*Directions for this task*:
Reproduce the material below in full, replacing each occurrence of "GUI agent" with "desktop agent" and leaving every other character unchanged.
┌─ Provided material
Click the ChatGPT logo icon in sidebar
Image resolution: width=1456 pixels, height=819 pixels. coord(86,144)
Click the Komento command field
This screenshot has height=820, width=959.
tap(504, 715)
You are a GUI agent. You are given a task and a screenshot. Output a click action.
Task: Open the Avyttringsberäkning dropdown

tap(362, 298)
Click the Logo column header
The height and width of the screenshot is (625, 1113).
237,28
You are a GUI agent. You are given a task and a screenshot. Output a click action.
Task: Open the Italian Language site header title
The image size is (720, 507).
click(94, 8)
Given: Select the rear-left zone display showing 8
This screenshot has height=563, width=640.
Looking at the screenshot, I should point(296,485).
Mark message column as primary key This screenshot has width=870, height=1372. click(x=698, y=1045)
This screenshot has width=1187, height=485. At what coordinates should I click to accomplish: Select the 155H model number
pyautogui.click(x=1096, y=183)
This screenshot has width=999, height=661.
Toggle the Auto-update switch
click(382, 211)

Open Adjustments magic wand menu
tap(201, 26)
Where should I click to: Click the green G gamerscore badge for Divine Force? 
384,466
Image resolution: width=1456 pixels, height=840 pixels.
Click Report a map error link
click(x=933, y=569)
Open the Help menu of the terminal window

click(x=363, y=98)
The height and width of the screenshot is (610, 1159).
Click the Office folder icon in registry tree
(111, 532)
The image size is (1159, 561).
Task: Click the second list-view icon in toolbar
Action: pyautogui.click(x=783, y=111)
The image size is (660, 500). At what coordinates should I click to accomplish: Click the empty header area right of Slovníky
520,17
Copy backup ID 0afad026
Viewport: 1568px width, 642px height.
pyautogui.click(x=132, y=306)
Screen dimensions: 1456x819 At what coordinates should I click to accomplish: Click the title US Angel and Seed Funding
└─
*Exercise solution*:
Click the ChatGPT logo icon in sidebar
Image resolution: width=1456 pixels, height=819 pixels. coord(86,144)
Click the Komento command field
This screenshot has height=820, width=959.
tap(504, 715)
You are a desktop agent. You are given a task and a screenshot. Output a click action.
Task: Open the Avyttringsberäkning dropdown

tap(362, 298)
Click the Logo column header
The height and width of the screenshot is (625, 1113).
237,28
You are a desktop agent. You are given a task and a screenshot. Output a click action.
Task: Open the Italian Language site header title
The image size is (720, 507).
click(94, 8)
Given: Select the rear-left zone display showing 8
This screenshot has height=563, width=640.
Looking at the screenshot, I should point(296,485).
Mark message column as primary key This screenshot has width=870, height=1372. click(x=698, y=1045)
This screenshot has width=1187, height=485. At what coordinates should I click to accomplish: Select the 155H model number
pyautogui.click(x=1096, y=183)
This screenshot has width=999, height=661.
Toggle the Auto-update switch
click(382, 211)

Open Adjustments magic wand menu
tap(201, 26)
Where should I click to: Click the green G gamerscore badge for Divine Force? 
384,466
Image resolution: width=1456 pixels, height=840 pixels.
Click Report a map error link
click(x=933, y=569)
Open the Help menu of the terminal window

click(x=363, y=98)
The height and width of the screenshot is (610, 1159).
Click the Office folder icon in registry tree
(111, 532)
The image size is (1159, 561).
Task: Click the second list-view icon in toolbar
Action: pyautogui.click(x=783, y=111)
The image size is (660, 500). At what coordinates should I click to accomplish: Click the empty header area right of Slovníky
520,17
Copy backup ID 0afad026
Viewport: 1568px width, 642px height.
pyautogui.click(x=132, y=306)
Screen dimensions: 1456x819 At what coordinates should I click to accomplish: Click the title US Angel and Seed Funding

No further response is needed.